Download or read book The Structure of Political Thought written by Charles N. R. McCoy and published by Routledge. This book was released on 2017-07-05 with total page 259 pages. Available in PDF, EPUB and Kindle. Book excerpt: Originally published in 1963, this classic book is a rethinking of the history of Western political philosophy. Charles N. R. McCoy contrasts classical-medieval principles against the "hypotheses" at the root of modern liberalism and modern conservativism.In Part I, "The Classical Christian Tradition from Plato to Aquinas," the author lays the foundation for a philosophical "structure" capable of producing "constitutional liberty." Part II, "The Modern Theory of Politics from Machiavelli to Marx," attempts to show, beginning with Machiavelli, the reversal and destruction of the pre-modern "structure" postulated in Part I.McCoy stresses the great contributions of Aristotle to political thought found in his more familiar Ethics and Politics, but also includes key insights drawn from Metaphysics and Physics.
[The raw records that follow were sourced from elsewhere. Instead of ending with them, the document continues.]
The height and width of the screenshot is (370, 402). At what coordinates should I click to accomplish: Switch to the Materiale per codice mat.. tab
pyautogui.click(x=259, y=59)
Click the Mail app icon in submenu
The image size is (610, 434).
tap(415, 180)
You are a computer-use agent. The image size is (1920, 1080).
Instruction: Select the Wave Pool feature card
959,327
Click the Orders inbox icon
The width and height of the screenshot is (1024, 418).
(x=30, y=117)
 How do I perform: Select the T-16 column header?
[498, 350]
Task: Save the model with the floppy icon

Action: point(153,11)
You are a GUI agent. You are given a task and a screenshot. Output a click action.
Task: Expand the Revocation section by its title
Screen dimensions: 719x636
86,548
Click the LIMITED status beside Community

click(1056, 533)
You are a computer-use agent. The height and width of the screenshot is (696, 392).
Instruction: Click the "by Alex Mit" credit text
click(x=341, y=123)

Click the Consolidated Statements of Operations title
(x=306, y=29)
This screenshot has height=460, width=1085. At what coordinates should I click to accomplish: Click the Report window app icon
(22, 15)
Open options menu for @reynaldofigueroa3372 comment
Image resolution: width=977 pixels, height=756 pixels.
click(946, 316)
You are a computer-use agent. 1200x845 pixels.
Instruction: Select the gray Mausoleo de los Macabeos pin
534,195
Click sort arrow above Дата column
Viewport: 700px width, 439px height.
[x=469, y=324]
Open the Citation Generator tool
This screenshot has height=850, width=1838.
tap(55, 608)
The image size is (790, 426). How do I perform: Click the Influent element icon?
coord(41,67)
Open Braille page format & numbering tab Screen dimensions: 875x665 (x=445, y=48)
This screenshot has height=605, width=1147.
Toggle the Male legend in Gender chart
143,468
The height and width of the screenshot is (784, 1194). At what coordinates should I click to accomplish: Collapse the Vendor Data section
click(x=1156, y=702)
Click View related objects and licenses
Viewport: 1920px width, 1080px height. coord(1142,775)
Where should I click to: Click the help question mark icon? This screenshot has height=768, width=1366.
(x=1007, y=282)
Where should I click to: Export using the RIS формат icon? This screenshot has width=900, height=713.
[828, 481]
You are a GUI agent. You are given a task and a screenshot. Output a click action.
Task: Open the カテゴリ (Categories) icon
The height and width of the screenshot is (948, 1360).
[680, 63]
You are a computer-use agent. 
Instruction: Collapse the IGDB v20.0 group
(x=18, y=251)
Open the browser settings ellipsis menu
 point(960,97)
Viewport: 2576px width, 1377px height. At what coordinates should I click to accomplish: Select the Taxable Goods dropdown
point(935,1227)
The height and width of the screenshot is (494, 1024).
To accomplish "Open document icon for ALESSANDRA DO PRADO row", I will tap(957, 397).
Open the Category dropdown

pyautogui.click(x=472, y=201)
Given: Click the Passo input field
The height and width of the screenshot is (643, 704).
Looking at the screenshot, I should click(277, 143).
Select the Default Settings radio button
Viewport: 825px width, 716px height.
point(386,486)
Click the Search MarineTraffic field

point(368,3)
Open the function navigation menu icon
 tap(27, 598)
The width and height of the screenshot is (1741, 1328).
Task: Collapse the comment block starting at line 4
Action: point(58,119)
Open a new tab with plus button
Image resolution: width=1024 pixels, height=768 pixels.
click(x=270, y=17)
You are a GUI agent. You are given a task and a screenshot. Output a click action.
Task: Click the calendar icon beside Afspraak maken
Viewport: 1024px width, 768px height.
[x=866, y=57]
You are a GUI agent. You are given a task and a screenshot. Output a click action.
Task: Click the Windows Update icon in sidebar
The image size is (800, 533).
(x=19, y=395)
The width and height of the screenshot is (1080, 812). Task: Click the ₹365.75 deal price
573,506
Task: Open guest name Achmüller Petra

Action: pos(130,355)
These contributions are developed and perfected, McCoy argues, by Augustine and Aquinas. Two other important features include McCoy's epistemological insights into Plato's work that will be new to many readers and the author's juxtaposition of traditional natural law with "the modernized theory of natural law." The modern account of autonomous natural law, in McCoy's view, helps explain the totalitarian direction of key aspects of modern political thought. This classic volume on the origins of modern philosophical thought remains a standard in the field.